WVLR-FM
- Lyndonville, Vermont; United States;
- Broadcast area: Northern Caledonia County, Vermont
- Frequency: 91.5 MHz

Programming
- Format: Classical music
- Network: Vermont Public Classical

Ownership
- Owner: Vermont Public Co.

History
- First air date: February 4, 1977
- Former call signs: WWLR (1976–2023)
- Former frequencies: 91.7 MHz (1977–1981)

Technical information
- Licensing authority: FCC
- Facility ID: 6123
- Class: A
- ERP: 3,000 watts
- HAAT: −23.0 meters (−75.5 ft)
- Transmitter coordinates: 44°32′2.1″N 72°1′43.3″W﻿ / ﻿44.533917°N 72.028694°W

Links
- Public license information: Public file; LMS;

= WVLR-FM =

Radio station in Lyndonville, Vermont, US

WVLR-FM (91.5 FM) is a radio station that broadcasts a classical music format. Licensed to Lyndonville, Vermont, United States, the station is owned by Vermont Public Co.

From 1977 to 2023, the station operated as WWLR, the college radio station at Lyndon State College and its successor, Northern Vermont University—Lyndon.

==History==
WVLR-FM began broadcasting as WWLR on February 4, 1977, as a 10-watt outlet broadcasting on 91.7 MHz.
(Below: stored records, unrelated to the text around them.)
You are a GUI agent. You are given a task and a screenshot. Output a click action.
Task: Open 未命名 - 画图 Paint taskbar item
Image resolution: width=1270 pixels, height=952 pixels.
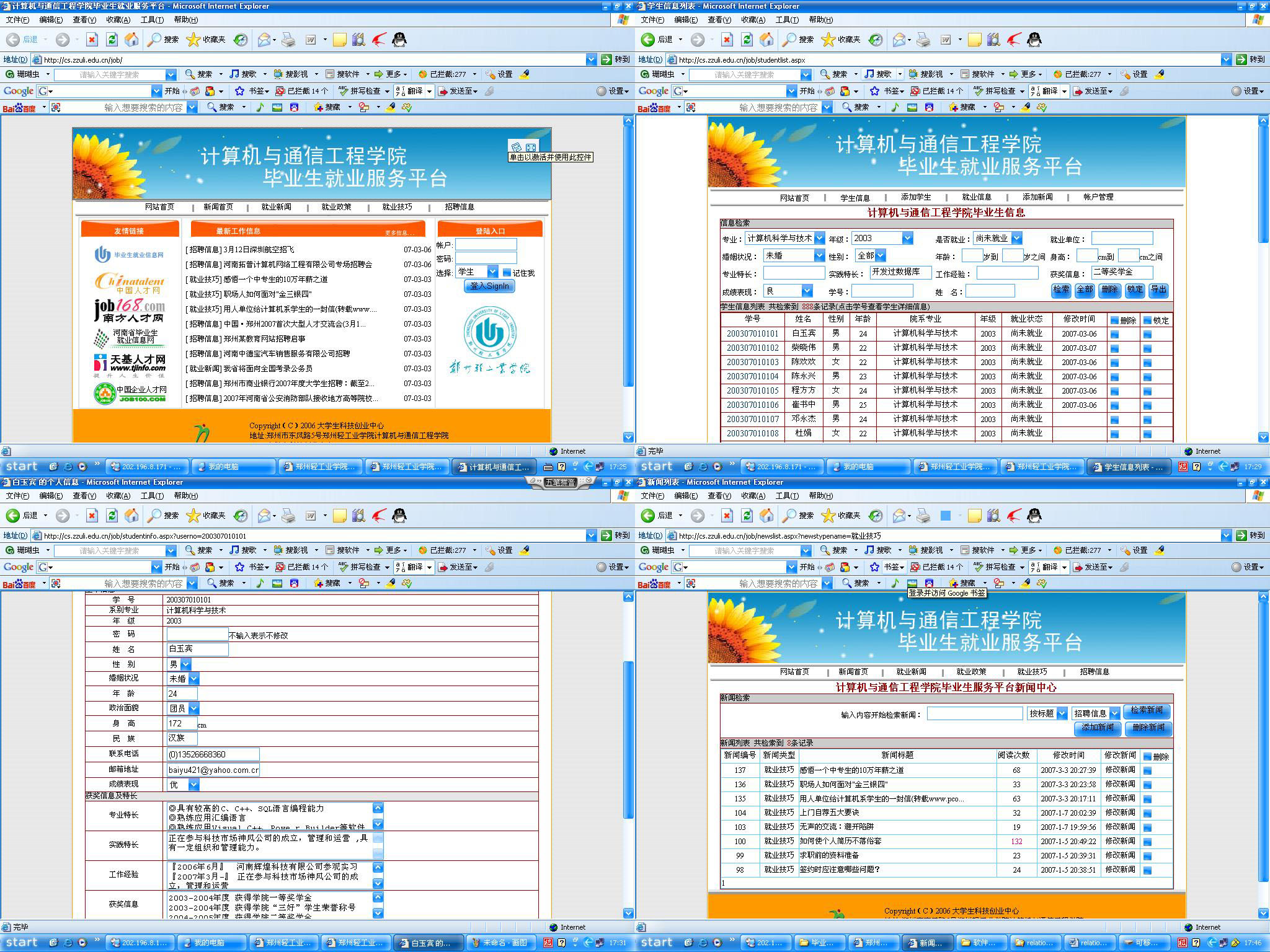500,943
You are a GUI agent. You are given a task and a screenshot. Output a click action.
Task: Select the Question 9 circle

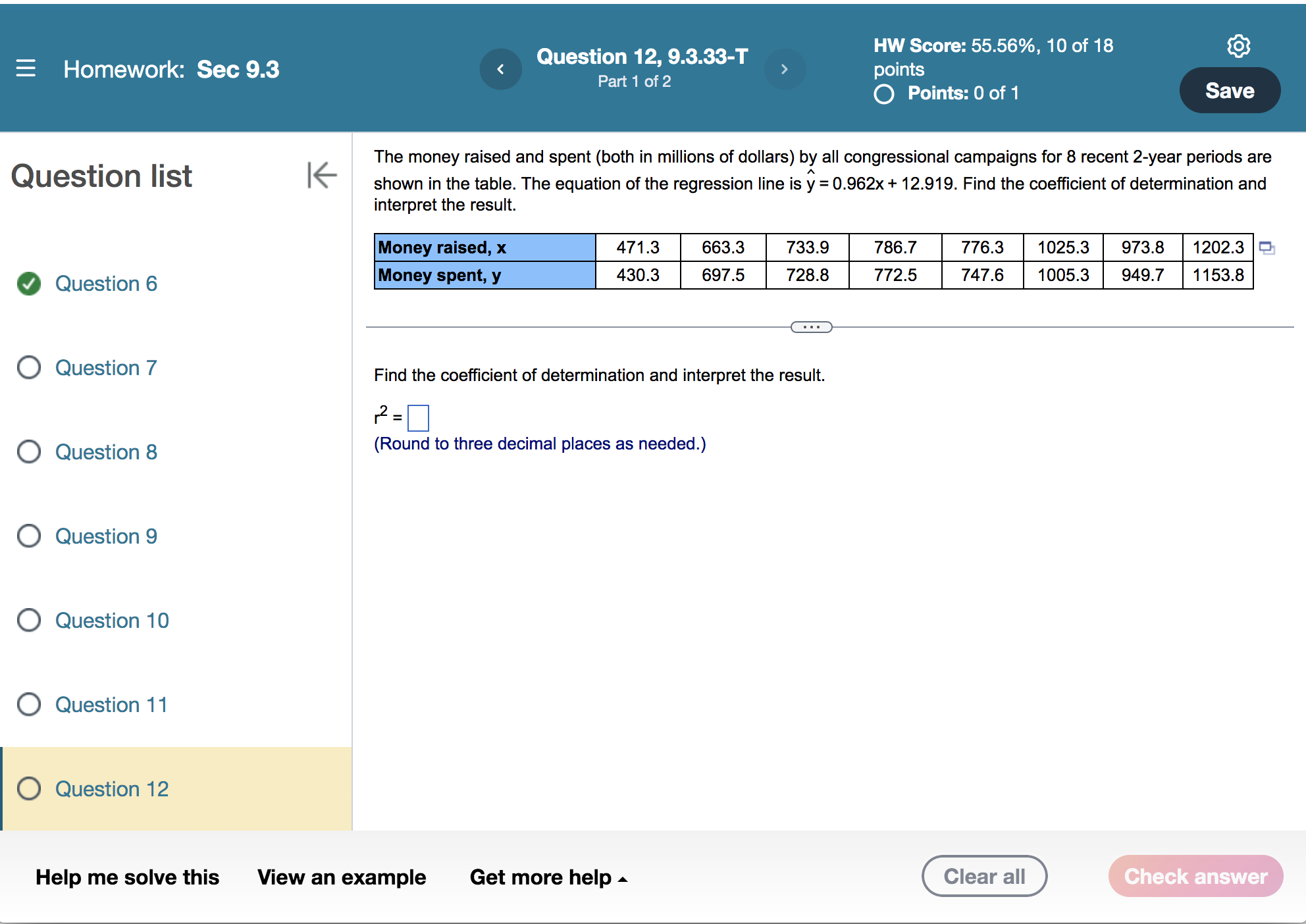pos(29,536)
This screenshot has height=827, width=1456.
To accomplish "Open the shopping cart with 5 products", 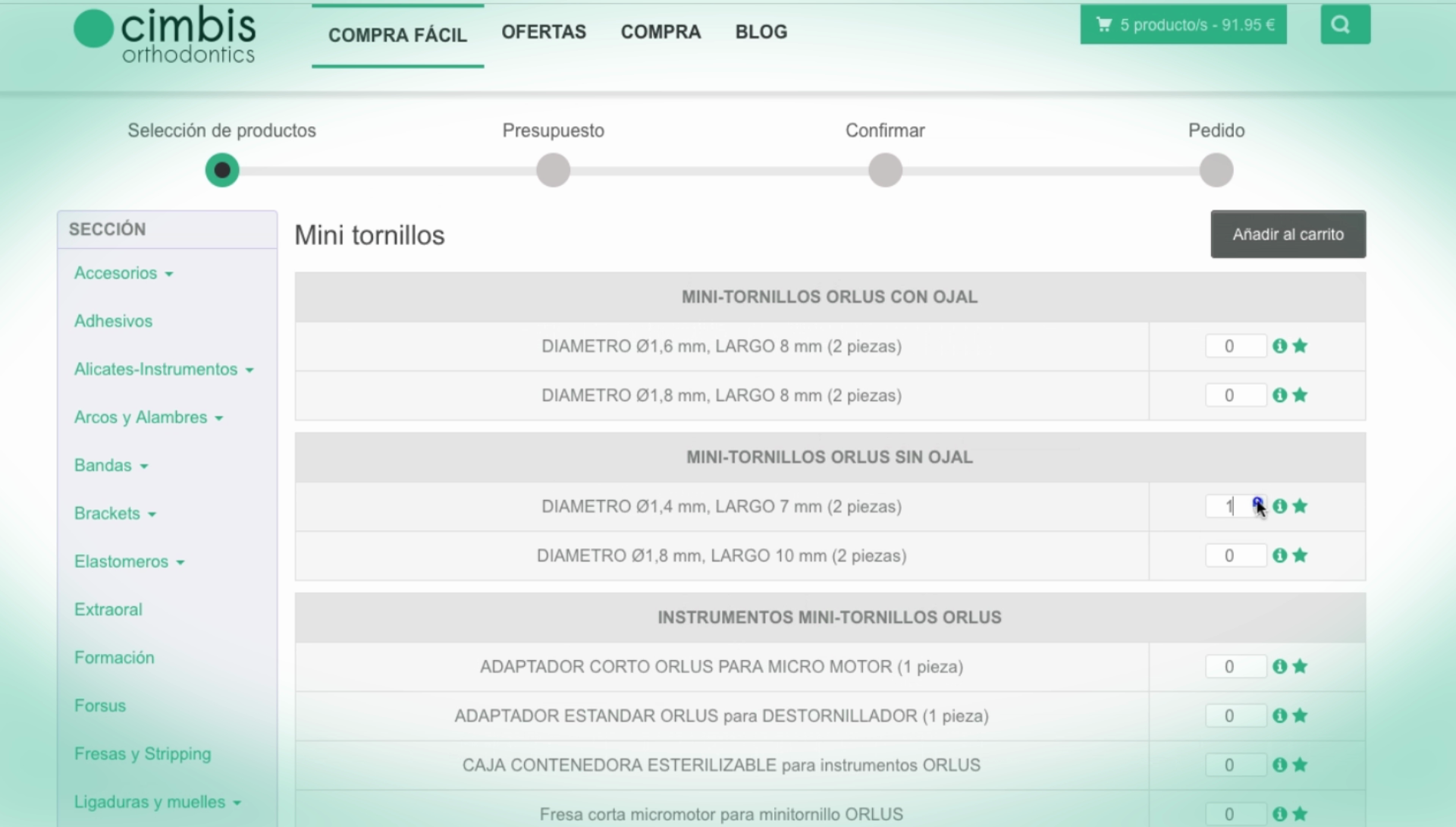I will pos(1183,25).
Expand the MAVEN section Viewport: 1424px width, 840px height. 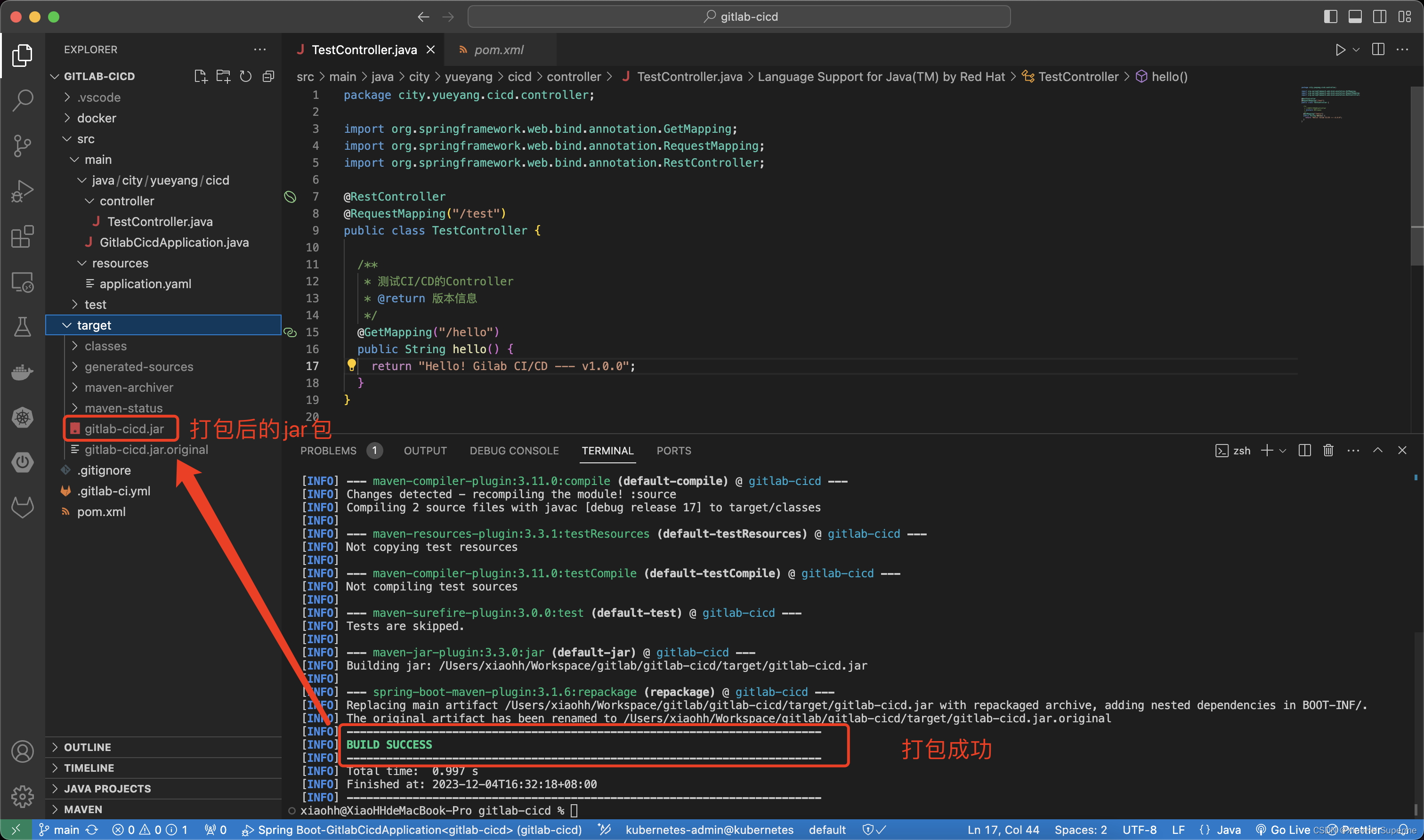pyautogui.click(x=82, y=809)
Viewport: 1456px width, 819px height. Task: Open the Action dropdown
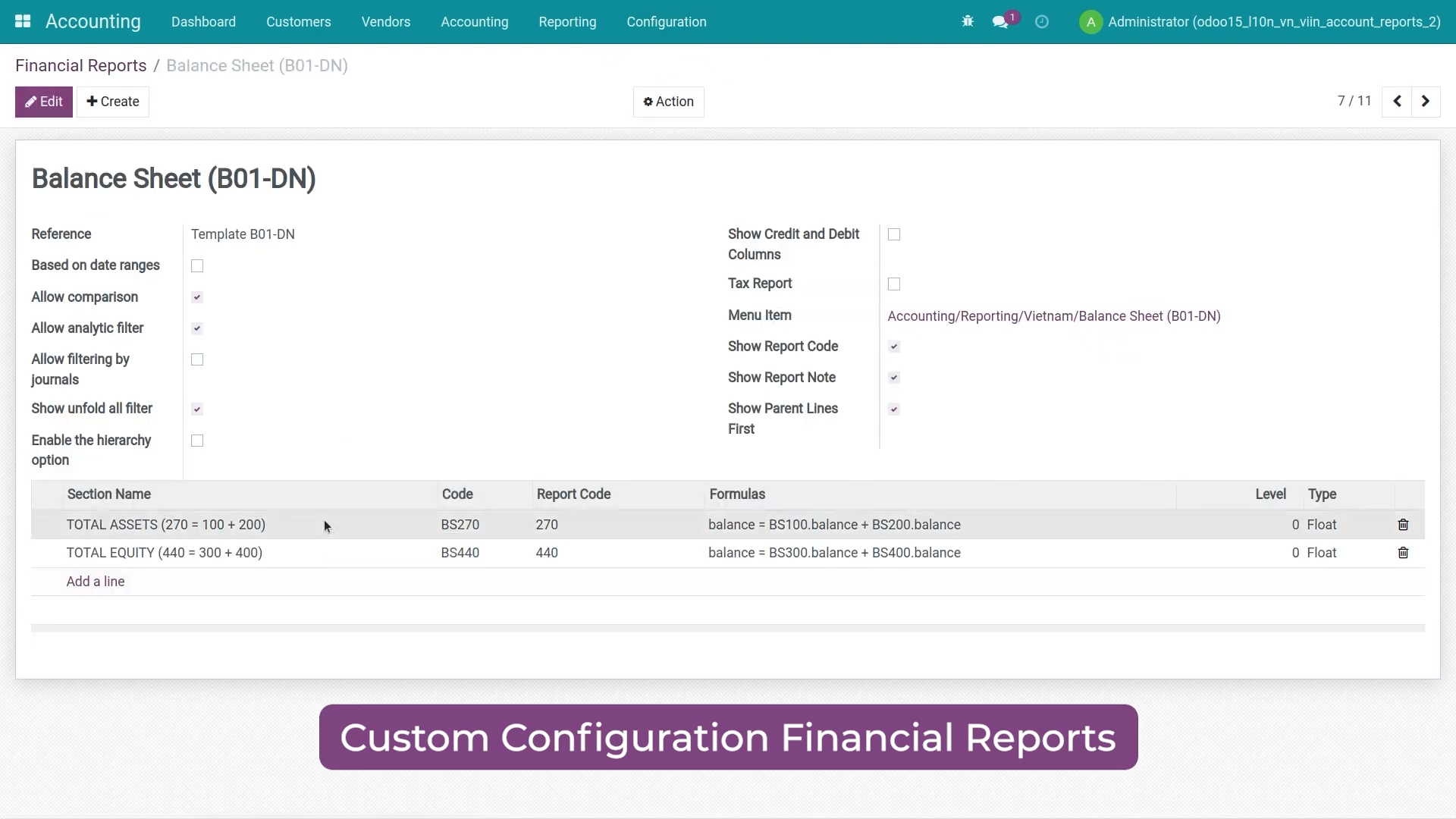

In 1981, the station moved to 91.5 MHz as part of a power increase to 3,000 watts. However, three years later, the station was almost shut down when Lyndon State College teachers complained about electromagnetic radiation, though administration kept it on the air; WWLR had been forced off the air earlier in 1984 in order to rectify interference to the meteorology equipment in the college's atmospheric sciences program. As a result, the WWLR tower was relocated, and the station temporarily operated at half-power until the tower was moved.

Vermont Public announced its acquisition of the WWLR license from Northern Vermont University—Lyndon on December 16, 2022, with the intent of adding the station to its classical music network; the student-run programming would continue as an Internet radio station. The trustees of the Vermont State Colleges had voted to put WWLR up for sale in October 2022, after having earlier approved a plan to relinquish the license in December 2021. The purchase, at a price of $80,000, was consummated on April 25, 2023. Vermont Public took the station silent on May 1 to prepare for changes required to transmit its signal. The call sign was changed to WVLR-FM on October 30, 2023; on November 6, it resumed broadcasting at reduced power under special temporary authority as part of Vermont Public Classical.